Cutting Down Appliance Energy Usage

Most of the electricity we use in the United States is generated by burning coal, oil, and natural gas. When these fossil fuels are burned, carbon is released into the atmosphere. The negative effects of this on the environment are well known.

If your electricity is generated by fossil fuels, then everything in your home that uses electricity – including your lights, dishwasher, and computer – causes carbon to enter the atmosphere. More carbon is released if the device burns fuel directly – a gas stove or water heater or an oil-burning furnace, as examples. The amount of carbon that the device releases into the atmosphere is known as its carbon footprint.

For those interested in reducing their energy usage and lowering their carbon footprint, it’s important to think about your major appliances and your home’s lighting. While the best new appliances are more energy efficient than older ones, it’s not recommended that you purchase a new one for the sole purpose of reducing energy consumption, because the energy expended producing and shipping a new appliance would more or less counteract its greater efficiency. So if your old, appliance is still working satisfactorily, it’s okay to keep it.

There are, however, plenty of ways you can reduce energy usage with your existing appliances by changing how you use them.

Washing Machine

One of the easiest changes you can make is to wash clothes in cold water. Hot water doesn’t get clothes any cleaner, and can actually cause them to wear out faster. A washing machine uses 75% less energy when used with cold water than with hot water.

Dryer

Skip the dryer! Get a clothesline or a drying rack and use the free energy of the sun to dry your clothes. It might take a little longer, but if you’re so desperate for a clean, dry shirt that you can’t wait a day, you might need to rethink your laundry schedule. If you must use the dryer, be sure not to overfill it, which reduces its efficiency.

Dishwasher

While extremely convenient, dishwashers use a lot of energy. If you must use one, turn off the heated dry cycle. A dishwasher uses about the same amount of energy whether it’s nearly empty or full, so use it only when it’s full. (One full load will use half the energy of two half-full loads.) If you don’t have a full load but need certain items, wash them by hand.

Water Heater

Install an exterior layer of insulation on your water heater. This will keep the water inside hotter longer, so the device will use less energy reheating it. Easily-installed insulating sleeves are available for every size heater. While newer water heaters are better insulated than older models, they still benefit from this additional insulation.

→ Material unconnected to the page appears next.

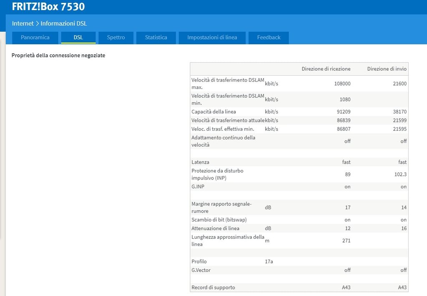
Task: Click the FRITZ!Box 7530 title
Action: [x=48, y=7]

Also consider turning down the temperature of your water heater. Don’t go below 140°F, however, to avoid creating optimal growth conditions for the bacteria that causes legionnaire’s disease.

Refrigerator

Look at the position of your fridge in the kitchen. Is it near the oven or in direct sunshine opposite a bright window? If so, it’s being forced to compete with those sources of heat, and should be moved. Another way to reduce energy usage is to keep your fridge full of food or water. The items in the refrigerator act as a thermal mass and keep it from changing temperature quickly when you open the door.

Lighting

Replace conventional incandescent lightbulbs with compact fluorescent bulbs or LED bulbs. Both save energy directly and, because they generate virtually no heat, reduce the need for air conditioning.